Toast of the coast?: John Williams, the president of the Federal Reserve Bank of San Francisco, is the leading candidate to become the next president of the New York Fed. Current New York Fed chief William Dudley plans to leave this summer.

Federal Reserve Bank of New York President John Williams

The New York Fed job is “one of the most influential positions within the U.S. central bank,” the Wall Street Journal notes. As “a chief regulator of the some of the nation’s largest banks [it] serves as the Fed’s window onto Wall Street.

It’s probably safe to assume Neel Kashkari, the president of the Minneapolis Fed, didn’t get much consideration for the New York job. After overseeing the bailout of big banks during the financial crisis, “he is [now] proposing measures that could break them up. … Mr. Kashkari has argued that rules designed to prevent taxpayer rescues of the financial system haven’t gone far enough, and that ‘too-big-to-fail’ banks remain ticking time bombs that could destabilize the economy.”

Risky business: Speaking of bank regulation, the New York Fed and the Office of the Comptroller of the Currency have differing ideas on how to best conduct it. The New York Fed recently moved some of its examiners back to its headquarters in lower Manhattan “after criticism that examiners had grown too close to the bankers they oversee.” But Joseph Otting, the head of the OCC and a former bank CEO, wants examiners “to remain ensconced in banks’ offices.”

One of the banks under the most scrutiny by regulators, Wells Fargo, said four of its most senior risk-management executives are leaving as it reorganizes that unit. “The moves come as the regulatory probes against Wells Fargo march on,” the Journal reports. The OCC, it said, “is now close to finalizing an enforcement action and civil penalty related to the firm’s risk controls.”

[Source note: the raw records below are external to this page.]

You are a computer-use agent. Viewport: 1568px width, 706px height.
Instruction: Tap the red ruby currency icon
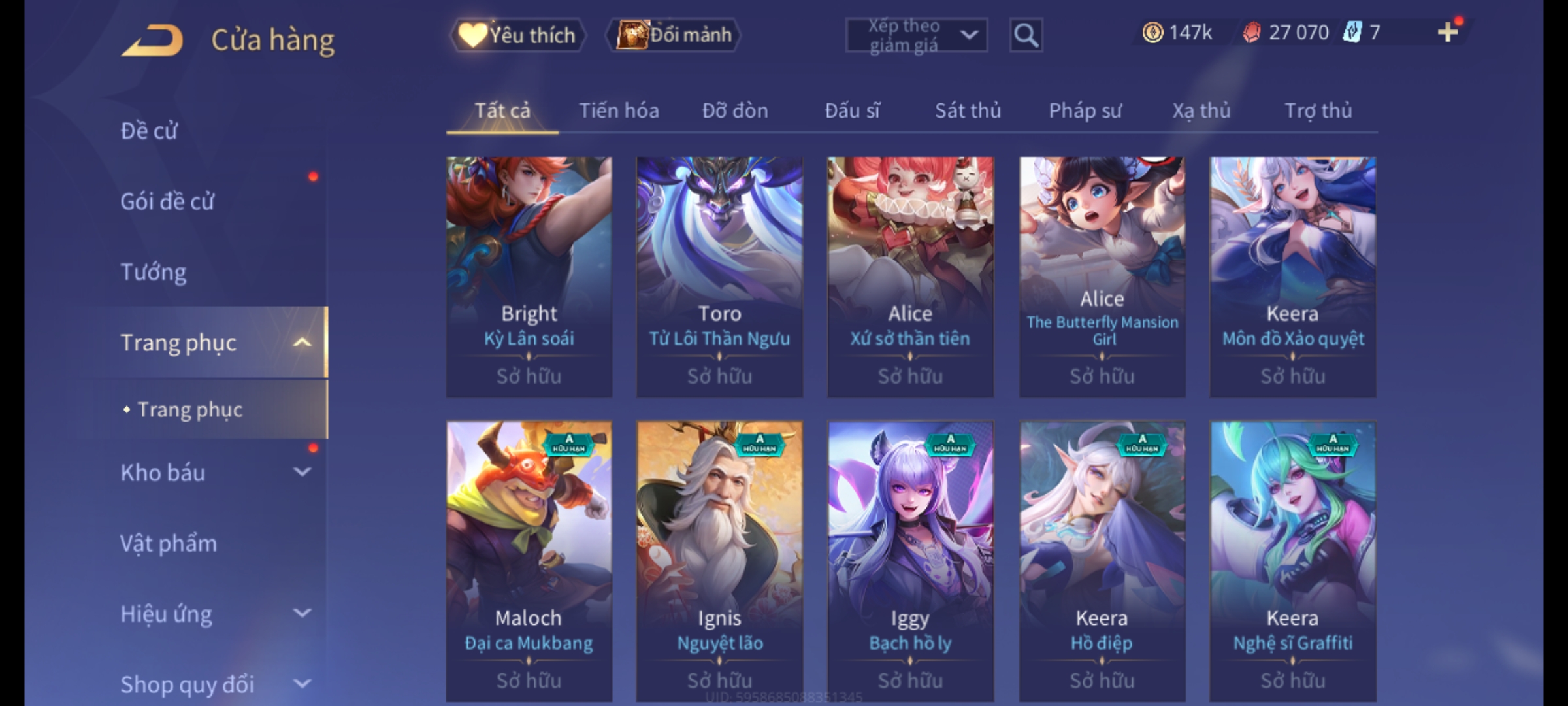[1252, 32]
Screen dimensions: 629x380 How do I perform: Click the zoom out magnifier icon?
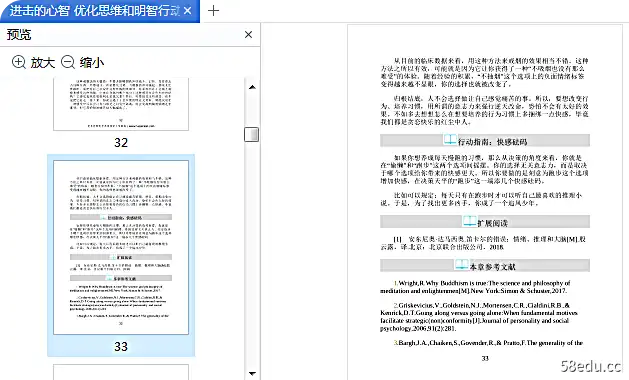(68, 62)
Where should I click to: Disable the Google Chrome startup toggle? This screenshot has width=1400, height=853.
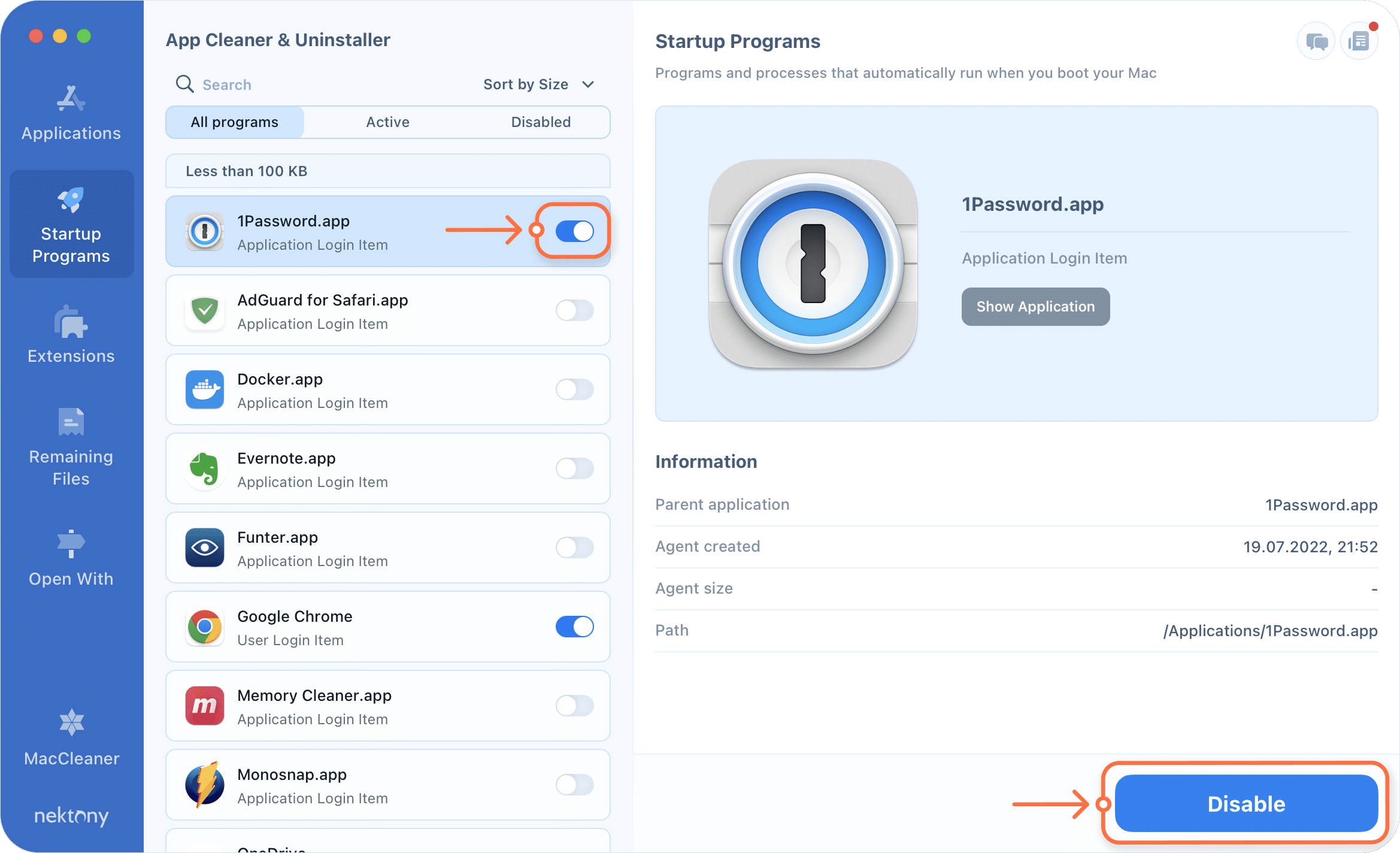point(574,627)
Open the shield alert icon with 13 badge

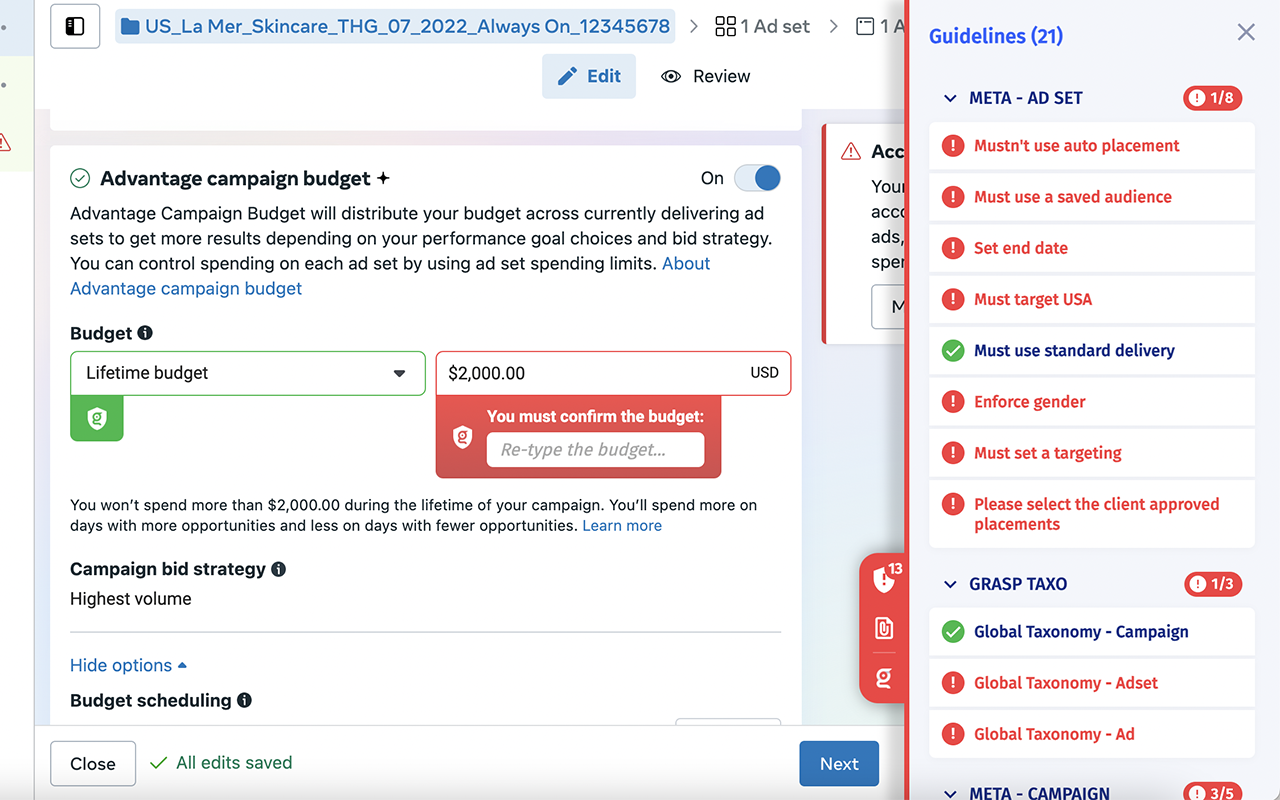tap(884, 579)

Going mobile: Following three years of investing in digital tools, Citigroup is ready to launch an expanded mobile app that will offer customers “a full suite of banking, credit-card, lending, and investment tools to all users,” the Journal reports. “New services will include virtually instant account opening” and a feature that will allow users, including non-customers, to view their account data at other banks. “The move puts Citigroup more in line with upstart Silicon Valley rivals, who believe that consumers want purely digital services, than its megabank peers, who believe that their large physical footprints are still central to retail banking,” the paper says.

Meanwhile, Denizen, a Silicon Valley fintech start-up backed by Spain’s BBVA, is launching what the Financial Times says is the “world’s first global bank account that will allow account holders to receive money in one country and pay it out in another without incurring any fees.” The start-up, which is licensed as a payments company, not a bank, will target Spaniards living in America as well as up to 10 European Union countries by this summer.

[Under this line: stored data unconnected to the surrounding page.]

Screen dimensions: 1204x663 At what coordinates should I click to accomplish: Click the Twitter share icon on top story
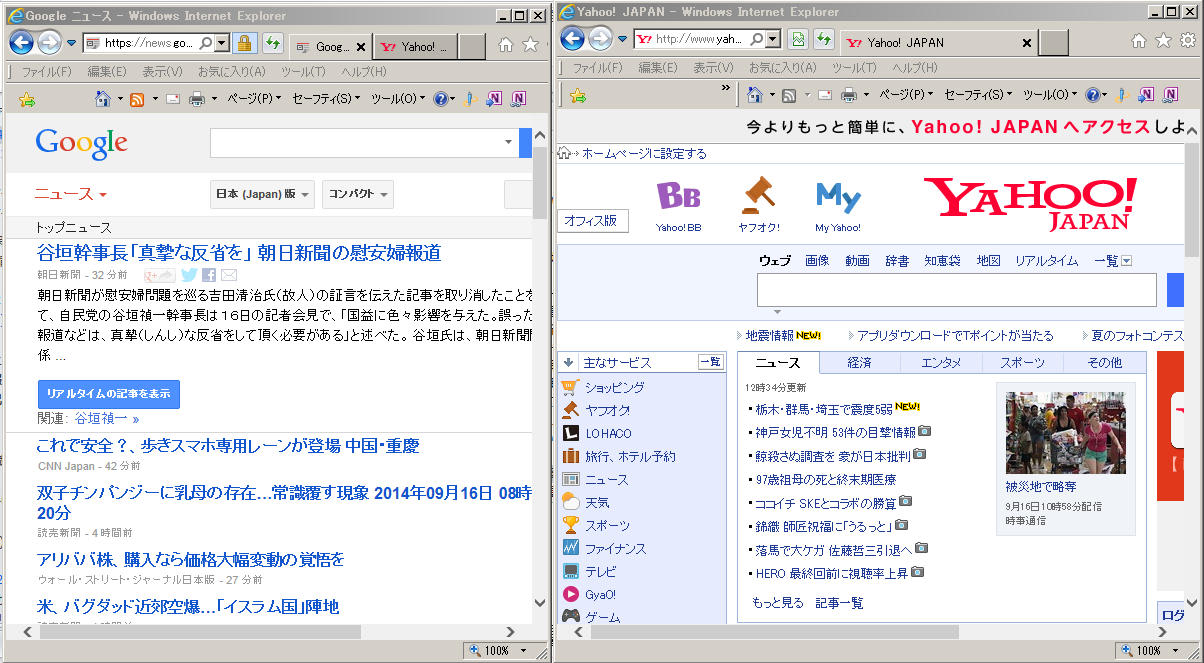(188, 275)
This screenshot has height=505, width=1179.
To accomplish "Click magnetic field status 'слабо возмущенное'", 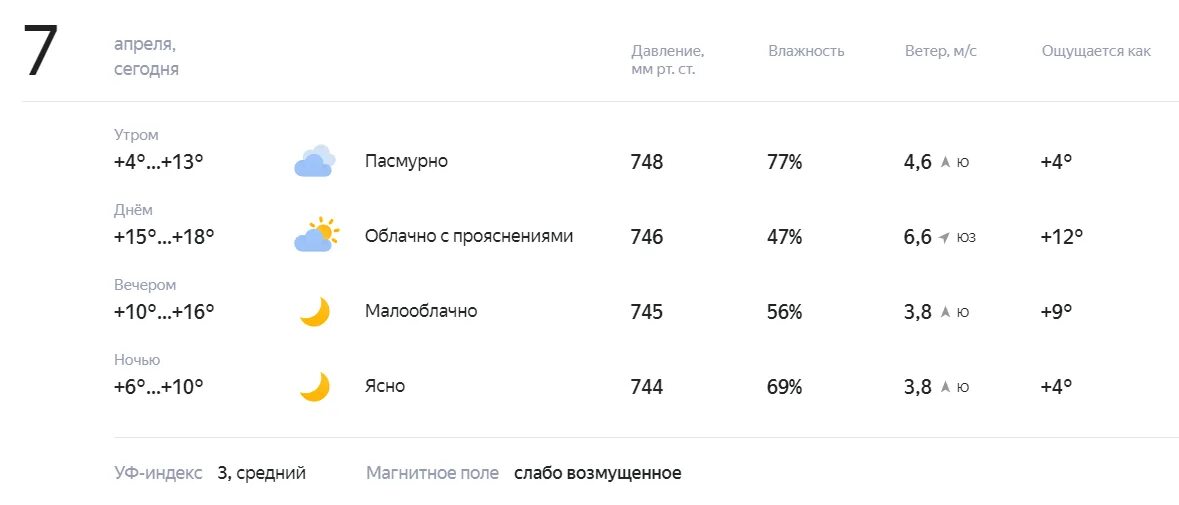I will click(598, 473).
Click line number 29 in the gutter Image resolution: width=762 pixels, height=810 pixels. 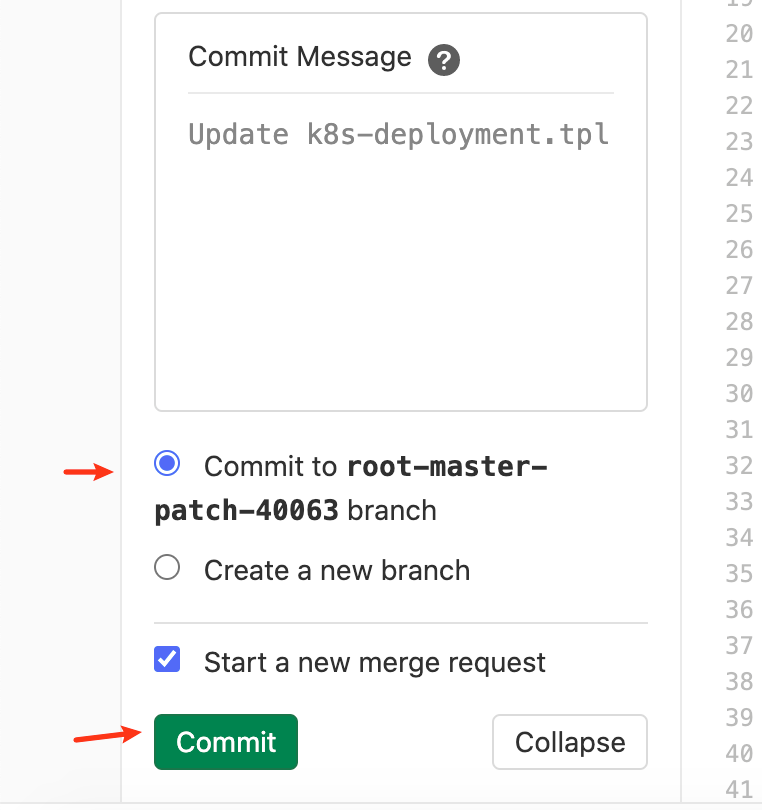739,358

The FT also has special reports on how banks are using machine learning to reduce fraud and prepare for stress tests and the new technologies they’re using to verify client IDs.

Wall Street Journal

In the dark: Bank of America Merrill Lynch agreed to pay $42 million to the state of New York to settle allegations it routinely routed client orders to high-speed trading firms without their knowledge. It also sent trading orders to Madoff Securities, the firm run by the infamous Bernie Madoff. The firm “went to astonishing lengths to defraud its own institutional clients about who was seeing and filling their orders, who was trading in its dark pool, and the capabilities of its electronic trading services,” state Attorney General Eric Schneiderman said.

Financial Times

Platform building: JPMorgan Chase, Bank of America and Citigroup are developing a corporate bond platform to “overhaul the disjointed bond issuance process, hoping to solidify their control of the lucrative underwriting business.” The three banks, which last year controlled a combined 20% of the new issue market, “want the new platform to improve communication between underwriters and asset managers.”

Meanwhile, Goldman Sachs is looking to bring in 1,000 new investment banking clients, to add to its current roster of 8,000 companies, CEO Lloyd Blankfein said in his annual letter to shareholders.

New York Times

Goldman TV: Goldman has also begun trying to expand the audience for its “Talks at GS” interviews with corporate chieftains and other famous people by posting them on internet sites such as Hulu, Yahoo Finance and Spotify. “The videos do not generate any revenue for the firm, but they do serve in some ways as a branding exercise for Goldman, making the firm seem more accessible,” the paper says.

Quotable

“I have a story to tell. This is a true story. I blew the whistle. They all know.” — Duke Tran, a former Wells Fargo employee who said he was forced by the bank to lie to customers who were facing foreclosure, then sued the bank when he was fired for refusing to tell people the bank didn’t have the proper documentation.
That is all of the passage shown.